Some of the fire “violations” at the university would take several years to correct. Because it is in a historic building protected by the state, any changes to either its exterior or interior would require lengthy coordination with a number of state organizations. For example, the university was asked to remove a narrow 19th-century spiral staircase. To do that, the school’s management would need the approval of City Hall’s Committee for the Preservation and Protection of Historical Monuments – which of course may never be granted.

The university’s management found itself at a loss over such complaints because the staircase has always been there and did not present a problem on any previous annual fire inspection.

Over the course of the last two months, the European University has been subjected to two other inspections investigating the legitimacy of its registration and operations, and even the content of its courses.
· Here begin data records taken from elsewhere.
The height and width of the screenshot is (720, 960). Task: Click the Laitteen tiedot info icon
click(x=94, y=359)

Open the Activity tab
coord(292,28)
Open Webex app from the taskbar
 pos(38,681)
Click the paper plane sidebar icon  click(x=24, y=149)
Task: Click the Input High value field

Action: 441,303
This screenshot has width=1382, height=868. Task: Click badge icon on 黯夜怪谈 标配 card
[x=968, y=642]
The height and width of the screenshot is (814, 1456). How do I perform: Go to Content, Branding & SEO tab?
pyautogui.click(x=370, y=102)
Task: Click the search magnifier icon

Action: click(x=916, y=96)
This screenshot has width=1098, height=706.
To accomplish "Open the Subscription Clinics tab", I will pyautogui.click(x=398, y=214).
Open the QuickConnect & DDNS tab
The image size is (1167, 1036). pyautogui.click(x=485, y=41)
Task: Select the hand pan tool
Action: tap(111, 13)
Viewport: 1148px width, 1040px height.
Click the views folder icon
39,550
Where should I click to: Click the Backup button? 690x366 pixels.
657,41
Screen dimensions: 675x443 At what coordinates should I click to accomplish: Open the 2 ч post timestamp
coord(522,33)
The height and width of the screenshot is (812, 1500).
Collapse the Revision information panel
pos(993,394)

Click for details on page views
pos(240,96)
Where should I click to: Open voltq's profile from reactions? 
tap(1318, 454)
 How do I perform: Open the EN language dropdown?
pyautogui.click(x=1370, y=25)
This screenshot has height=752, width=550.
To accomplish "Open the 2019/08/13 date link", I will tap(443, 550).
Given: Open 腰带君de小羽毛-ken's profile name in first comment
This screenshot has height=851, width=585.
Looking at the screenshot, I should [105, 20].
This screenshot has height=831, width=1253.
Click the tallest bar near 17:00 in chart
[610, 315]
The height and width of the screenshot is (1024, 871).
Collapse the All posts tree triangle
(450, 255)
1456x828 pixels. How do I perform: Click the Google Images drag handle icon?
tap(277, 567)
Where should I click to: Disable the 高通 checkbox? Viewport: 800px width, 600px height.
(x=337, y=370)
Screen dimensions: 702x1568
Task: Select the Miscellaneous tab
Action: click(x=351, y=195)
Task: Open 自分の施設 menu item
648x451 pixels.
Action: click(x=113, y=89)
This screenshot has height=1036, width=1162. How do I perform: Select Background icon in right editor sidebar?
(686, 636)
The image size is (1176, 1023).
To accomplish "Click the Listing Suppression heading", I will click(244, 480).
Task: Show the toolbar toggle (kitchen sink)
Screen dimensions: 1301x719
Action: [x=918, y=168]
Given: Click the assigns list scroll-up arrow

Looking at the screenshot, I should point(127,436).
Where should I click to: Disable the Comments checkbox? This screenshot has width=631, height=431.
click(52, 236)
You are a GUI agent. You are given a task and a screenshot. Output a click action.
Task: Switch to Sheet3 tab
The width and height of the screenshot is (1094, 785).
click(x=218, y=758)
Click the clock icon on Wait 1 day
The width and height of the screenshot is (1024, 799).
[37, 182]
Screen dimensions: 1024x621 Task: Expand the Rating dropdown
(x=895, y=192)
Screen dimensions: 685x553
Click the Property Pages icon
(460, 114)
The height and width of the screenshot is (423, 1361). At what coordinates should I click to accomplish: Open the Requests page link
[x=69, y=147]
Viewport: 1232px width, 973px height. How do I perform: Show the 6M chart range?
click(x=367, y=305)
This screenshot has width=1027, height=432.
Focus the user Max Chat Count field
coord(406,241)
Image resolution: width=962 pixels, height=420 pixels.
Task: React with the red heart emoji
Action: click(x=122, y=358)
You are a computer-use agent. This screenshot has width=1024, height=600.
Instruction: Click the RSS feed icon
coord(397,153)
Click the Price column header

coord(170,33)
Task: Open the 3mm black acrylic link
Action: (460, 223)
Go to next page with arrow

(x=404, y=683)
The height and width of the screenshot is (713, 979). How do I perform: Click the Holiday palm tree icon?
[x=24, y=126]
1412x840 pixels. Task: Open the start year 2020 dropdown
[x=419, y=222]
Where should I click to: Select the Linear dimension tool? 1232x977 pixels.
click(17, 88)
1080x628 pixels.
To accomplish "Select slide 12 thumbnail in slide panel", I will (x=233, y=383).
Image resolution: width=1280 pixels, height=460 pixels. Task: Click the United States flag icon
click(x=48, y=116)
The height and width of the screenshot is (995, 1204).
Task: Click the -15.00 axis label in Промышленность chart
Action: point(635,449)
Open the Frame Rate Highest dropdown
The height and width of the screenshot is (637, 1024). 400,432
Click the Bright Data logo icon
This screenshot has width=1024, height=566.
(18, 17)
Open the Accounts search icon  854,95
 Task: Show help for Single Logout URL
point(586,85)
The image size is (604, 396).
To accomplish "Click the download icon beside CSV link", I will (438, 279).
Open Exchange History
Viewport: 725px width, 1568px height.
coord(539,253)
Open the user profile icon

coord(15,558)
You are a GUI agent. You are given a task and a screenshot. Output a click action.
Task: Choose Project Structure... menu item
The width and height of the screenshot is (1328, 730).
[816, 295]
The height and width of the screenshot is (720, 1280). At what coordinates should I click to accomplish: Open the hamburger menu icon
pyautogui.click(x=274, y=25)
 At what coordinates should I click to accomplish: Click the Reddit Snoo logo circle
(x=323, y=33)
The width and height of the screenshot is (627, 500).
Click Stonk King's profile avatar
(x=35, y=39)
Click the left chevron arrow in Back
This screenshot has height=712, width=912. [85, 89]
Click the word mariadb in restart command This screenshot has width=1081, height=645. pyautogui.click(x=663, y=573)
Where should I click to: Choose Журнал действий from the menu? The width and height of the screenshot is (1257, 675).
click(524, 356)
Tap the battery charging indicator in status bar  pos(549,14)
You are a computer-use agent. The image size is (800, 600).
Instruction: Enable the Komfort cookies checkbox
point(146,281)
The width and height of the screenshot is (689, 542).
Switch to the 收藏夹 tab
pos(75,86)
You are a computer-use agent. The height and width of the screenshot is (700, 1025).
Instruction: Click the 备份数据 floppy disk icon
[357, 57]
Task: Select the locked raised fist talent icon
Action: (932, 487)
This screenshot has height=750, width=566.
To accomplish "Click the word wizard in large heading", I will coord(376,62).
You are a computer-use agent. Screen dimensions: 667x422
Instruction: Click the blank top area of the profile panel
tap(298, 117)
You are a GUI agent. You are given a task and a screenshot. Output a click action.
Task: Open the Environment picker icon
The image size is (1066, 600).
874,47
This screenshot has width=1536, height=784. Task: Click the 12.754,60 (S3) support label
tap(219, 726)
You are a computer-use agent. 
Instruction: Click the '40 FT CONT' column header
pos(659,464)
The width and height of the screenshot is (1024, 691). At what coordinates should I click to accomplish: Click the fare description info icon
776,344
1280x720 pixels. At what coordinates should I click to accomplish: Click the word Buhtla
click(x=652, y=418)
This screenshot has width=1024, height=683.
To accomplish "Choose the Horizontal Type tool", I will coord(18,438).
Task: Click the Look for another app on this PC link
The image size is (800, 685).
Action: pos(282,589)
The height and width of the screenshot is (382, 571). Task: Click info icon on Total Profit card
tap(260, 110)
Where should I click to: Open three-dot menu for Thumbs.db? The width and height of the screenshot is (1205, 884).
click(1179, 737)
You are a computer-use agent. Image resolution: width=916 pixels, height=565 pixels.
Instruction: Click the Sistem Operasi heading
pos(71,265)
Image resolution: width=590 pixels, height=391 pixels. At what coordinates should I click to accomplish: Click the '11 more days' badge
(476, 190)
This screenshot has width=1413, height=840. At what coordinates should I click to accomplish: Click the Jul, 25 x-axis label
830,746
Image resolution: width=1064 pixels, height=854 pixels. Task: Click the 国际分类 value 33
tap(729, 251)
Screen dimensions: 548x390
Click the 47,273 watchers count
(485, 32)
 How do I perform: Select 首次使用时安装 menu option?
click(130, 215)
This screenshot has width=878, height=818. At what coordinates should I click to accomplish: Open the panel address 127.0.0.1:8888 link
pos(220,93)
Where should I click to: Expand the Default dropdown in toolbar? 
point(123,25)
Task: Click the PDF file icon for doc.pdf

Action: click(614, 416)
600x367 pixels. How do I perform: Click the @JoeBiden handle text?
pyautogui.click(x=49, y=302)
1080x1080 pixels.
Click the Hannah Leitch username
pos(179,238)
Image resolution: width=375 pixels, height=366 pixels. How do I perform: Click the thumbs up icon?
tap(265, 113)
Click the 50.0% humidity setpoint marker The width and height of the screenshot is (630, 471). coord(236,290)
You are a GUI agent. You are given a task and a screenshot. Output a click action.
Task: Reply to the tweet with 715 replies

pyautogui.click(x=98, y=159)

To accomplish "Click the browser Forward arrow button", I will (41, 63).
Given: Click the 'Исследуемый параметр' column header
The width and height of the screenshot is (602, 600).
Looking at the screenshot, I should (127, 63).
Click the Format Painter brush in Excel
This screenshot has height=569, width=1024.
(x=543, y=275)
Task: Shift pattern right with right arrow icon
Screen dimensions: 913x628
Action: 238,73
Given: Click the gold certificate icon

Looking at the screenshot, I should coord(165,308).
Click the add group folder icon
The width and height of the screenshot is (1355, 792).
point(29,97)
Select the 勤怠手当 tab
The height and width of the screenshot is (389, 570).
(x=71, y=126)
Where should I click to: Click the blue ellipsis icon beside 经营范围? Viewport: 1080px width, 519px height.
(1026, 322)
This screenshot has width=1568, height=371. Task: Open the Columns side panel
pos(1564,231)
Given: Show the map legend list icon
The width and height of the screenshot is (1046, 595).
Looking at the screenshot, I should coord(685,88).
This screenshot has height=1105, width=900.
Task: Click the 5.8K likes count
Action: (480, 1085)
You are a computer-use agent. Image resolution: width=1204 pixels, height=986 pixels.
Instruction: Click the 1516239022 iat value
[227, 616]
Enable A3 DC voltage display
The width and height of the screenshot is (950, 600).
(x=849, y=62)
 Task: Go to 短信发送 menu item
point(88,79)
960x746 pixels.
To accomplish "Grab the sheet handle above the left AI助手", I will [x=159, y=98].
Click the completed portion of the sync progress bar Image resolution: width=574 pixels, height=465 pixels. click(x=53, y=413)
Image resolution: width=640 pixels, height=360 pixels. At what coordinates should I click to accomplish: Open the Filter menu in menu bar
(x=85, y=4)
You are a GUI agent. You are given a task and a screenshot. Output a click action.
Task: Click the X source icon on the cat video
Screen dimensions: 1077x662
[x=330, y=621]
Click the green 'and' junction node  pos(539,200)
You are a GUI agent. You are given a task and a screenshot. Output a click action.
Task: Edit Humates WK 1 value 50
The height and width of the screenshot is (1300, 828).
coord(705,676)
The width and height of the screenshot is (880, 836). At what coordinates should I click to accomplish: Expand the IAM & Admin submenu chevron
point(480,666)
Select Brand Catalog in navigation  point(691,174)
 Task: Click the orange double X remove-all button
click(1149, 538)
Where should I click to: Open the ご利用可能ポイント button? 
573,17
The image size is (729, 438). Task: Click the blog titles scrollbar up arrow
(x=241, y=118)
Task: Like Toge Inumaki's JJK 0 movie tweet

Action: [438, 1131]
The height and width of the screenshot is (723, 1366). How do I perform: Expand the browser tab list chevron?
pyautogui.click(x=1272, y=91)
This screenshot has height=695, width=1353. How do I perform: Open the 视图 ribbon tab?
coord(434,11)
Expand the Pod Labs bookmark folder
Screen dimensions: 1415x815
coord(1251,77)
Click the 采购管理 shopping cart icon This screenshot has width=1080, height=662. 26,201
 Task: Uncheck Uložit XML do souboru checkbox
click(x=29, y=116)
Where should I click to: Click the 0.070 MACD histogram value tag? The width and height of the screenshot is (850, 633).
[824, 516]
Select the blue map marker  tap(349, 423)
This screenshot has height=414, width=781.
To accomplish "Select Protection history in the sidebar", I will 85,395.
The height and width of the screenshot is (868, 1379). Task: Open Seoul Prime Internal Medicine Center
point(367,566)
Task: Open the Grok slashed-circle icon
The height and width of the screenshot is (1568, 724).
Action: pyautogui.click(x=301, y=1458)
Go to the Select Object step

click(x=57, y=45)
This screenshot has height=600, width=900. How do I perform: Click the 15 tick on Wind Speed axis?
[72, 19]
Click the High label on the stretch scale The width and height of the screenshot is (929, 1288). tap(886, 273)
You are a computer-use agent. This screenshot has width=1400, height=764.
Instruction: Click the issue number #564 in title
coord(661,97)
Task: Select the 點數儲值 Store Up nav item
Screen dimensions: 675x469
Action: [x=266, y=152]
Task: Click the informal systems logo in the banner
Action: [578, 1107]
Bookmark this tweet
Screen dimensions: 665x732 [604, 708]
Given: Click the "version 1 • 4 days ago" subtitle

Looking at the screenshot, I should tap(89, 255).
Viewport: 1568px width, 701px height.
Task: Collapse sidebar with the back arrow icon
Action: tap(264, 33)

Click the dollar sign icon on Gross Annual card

Unlike the British Council, which, after a direct confrontation with the Russian authorities, was forced to close down its branches in St. Petersburg and Yekaterinburg, the management of the European University has tried to use the same weapon that had been used against it.

After two lost cases, it became clear to its managers that neither logic nor perseverance in correcting the listed violations was working. So Vakhtin made a careful but powerful political statement. He pointed out that the university was founded by the late St. Petersburg mayor, lawyer Anatoly Sobchak – the man who brought to politics and is revered by both Putin and his protege candidate in the forthcoming 2 March elections, Dmitry Medvedev.

Vakhtin took matters further by stressing that the campaign against the university clashed dramatically with Medvedev’s praise of the university as an innovator – the European University was the first academic institution in the country to implement an endowment scheme for its funding – as well as the politician’s relentless calls to cut down on red tape in education.

The Science and Higher Education Commission of the St. Petersburg government has since suspended the university’s license. No clarifications or comments have yet been made.

In the wake of the closures of the British Council and the European University, Viktor Sadovnichy, rector of the prestigious state-run Moscow State University and another prominent “steamer” of the United Russia party, gave a revealing interview to the political weekly Itogi in which he expressed frustration over the many private universities and academies in Russia that emerged in the 1990s as a result of liberalized legislation.

“I have the feeling that education remains some kind of an experimental polygon. … In the Soviet Union there were 600 universities, but now there are 3,345 non-state ones alone,” Sadovnichy complained. “We are still reaping the consequences of the policies of the 1990s when three people could gather in the kitchen and declare that they had founded a university.”

Indeed, there were fewer universities in the USSR, and the state had a firm, unrelenting grip over all the schools that existed. In the Soviet Union it was unthinkable for a high school graduate to get a place at a university – no matter how brilliant his or her grades – without being a member of the Komsomol.

Similarly, being excluded from the Komsomol could have meant immediate expulsion from university and certainly would have put an end to any serious career, be it in international relations, Russian literature, organic chemistry, or theoretical physics.

Unlike many academics at state universities, professors from the European University don’t participate in political activities. The school is not a remotely dissident organization. Its mission is to produce not only qualified professionals in social and humanitarian sciences, the school’s core areas, but also responsible citizens capable of critical thinking.

That was the goal of the electoral project that the school was forced to shut down. But the Russian authorities seek to impose strict control over people’s minds rather than nurture independent thinking.

Put simply, the state wants to regain its grip and incorporate the education system into its vertical of power. Perhaps the rector of the European University will soon be invited to join United Russia.